Ipybox
Let your agent run Python in a Docker-sandboxed IPython environment with controlled host dirs, outbound domains, and file transfer.
Overview
ipybox is a MCP server for the Build phase that runs sandboxed IPython Python in Docker with configurable dirs, domains, and file transfer for agents.
What is this MCP server?
- PyPI package ipybox via uvx with required mcp subcommand
- Docker-backed sandboxed Python and IPython execution
- Host filesystem gates via repeatable --allowed-dir flags
- Outbound network gates via repeatable --allowed-domain flags (domain, IP, or CIDR)
- Optional --container-tag and --container-env-var for image and env control
- PyPI identifier ipybox with runtimeHint uvx
- Required positional argument: mcp subcommand
- Configurable gates: repeated --allowed-dir and --allowed-domain flags
Community signal: 74 GitHub stars.
What problem does it solve?
You want your agent to execute real Python but cannot risk full host shell access or uncontrolled network egress.
Who is it for?
Builders extending Claude Code or Cursor with reproducible, policy-bound Python execution for prototypes and data chores.
Skip if: Anyone without Docker, or teams that need managed cloud notebooks with zero local container ops.
What do I get? / Deliverables
After configuring ipybox, your agent runs containerized Python with explicit allowlists and moves files through a governed execution path.

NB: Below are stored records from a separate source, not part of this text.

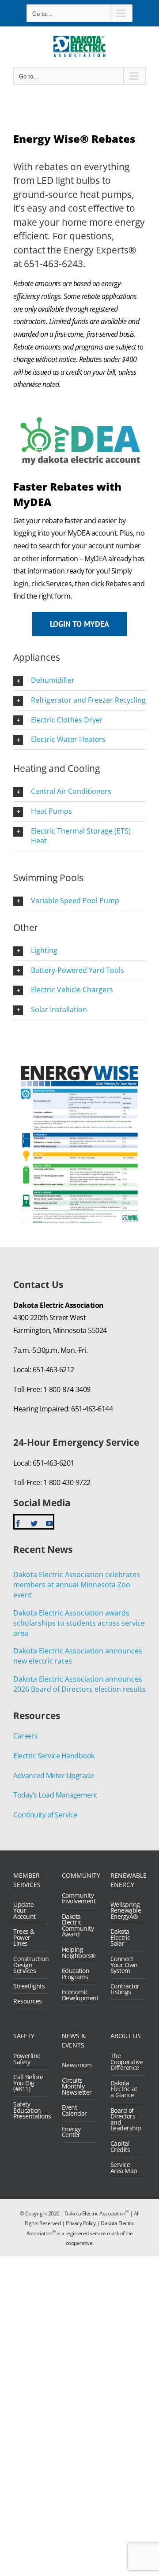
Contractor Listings (125, 1989)
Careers (25, 1736)
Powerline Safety (27, 2059)
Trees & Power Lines (23, 1937)
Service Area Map (123, 2168)
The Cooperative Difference (125, 2062)
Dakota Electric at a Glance (123, 2089)
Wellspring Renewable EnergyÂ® (125, 1911)
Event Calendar (74, 2110)
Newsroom (77, 2065)
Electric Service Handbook (54, 1756)
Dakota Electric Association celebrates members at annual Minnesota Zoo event (76, 1585)
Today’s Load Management (55, 1795)
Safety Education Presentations (28, 2110)
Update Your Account (24, 1911)
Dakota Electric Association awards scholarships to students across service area (79, 1623)
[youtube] (49, 1523)
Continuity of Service (45, 1815)
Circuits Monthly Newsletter (77, 2086)
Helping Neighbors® (77, 1952)
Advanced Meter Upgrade (53, 1775)
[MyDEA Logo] (79, 412)
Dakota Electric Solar (120, 1937)
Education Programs (76, 1974)
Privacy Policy (81, 2223)
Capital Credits (120, 2146)
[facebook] (18, 1523)
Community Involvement (77, 1898)
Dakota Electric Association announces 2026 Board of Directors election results (79, 1684)
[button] (79, 680)
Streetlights (28, 1986)
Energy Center (71, 2132)
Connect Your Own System (124, 1965)
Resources (27, 2001)
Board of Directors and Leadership (125, 2119)
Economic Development (77, 1995)
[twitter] (34, 1523)
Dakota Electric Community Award (77, 1925)
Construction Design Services (28, 1965)
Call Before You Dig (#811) (28, 2083)
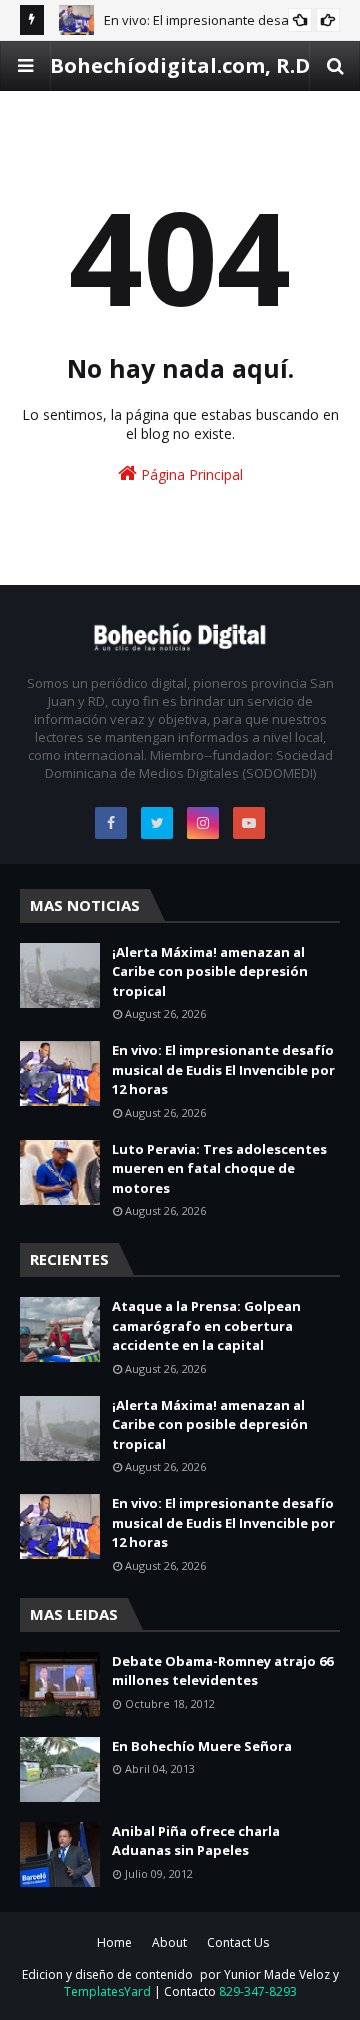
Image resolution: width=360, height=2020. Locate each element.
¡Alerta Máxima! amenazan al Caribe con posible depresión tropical (210, 971)
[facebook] (111, 823)
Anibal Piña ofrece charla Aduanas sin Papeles (196, 1841)
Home (114, 1942)
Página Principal (190, 474)
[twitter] (157, 823)
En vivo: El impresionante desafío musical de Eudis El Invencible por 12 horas (223, 1069)
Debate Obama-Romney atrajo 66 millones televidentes (222, 1671)
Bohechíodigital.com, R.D (180, 65)
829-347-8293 (258, 1991)
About (169, 1942)
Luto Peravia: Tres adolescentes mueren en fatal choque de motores (219, 1168)
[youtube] (249, 823)
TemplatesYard (107, 1991)
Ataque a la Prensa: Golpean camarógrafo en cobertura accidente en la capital (206, 1325)
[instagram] (203, 823)
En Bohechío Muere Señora (202, 1746)
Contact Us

- Containerized Python/IPython runs invoked through MCP tools
- Controlled file transfer between host allowlisted paths and the sandbox
Recommended MCP Servers
Journey fit
Sandboxed execution is a build-time capability you wire into the agent stack before you rely on it in ship or operate loops. Agent-tooling is the shelf because ipybox exists to extend what coding agents can safely execute, not to host a production API by itself.
How it compares
Docker-sandboxed Python executor MCP, not a Grafana monitor or hosted anomaly API.
Common Questions / FAQ
Who is ipybox for?
Solo developers who use AI agents daily and need IPython execution with Docker isolation and explicit filesystem and network allowlists.
When should I use ipybox?
Use it while building agent workflows that must run Python, touch only approved host paths, and reach only approved domains.
How do I add ipybox to my agent?
Launch via uvx ipybox mcp with stdio in your MCP config, adding --allowed-dir and --allowed-domain as needed plus optional container image and env flags.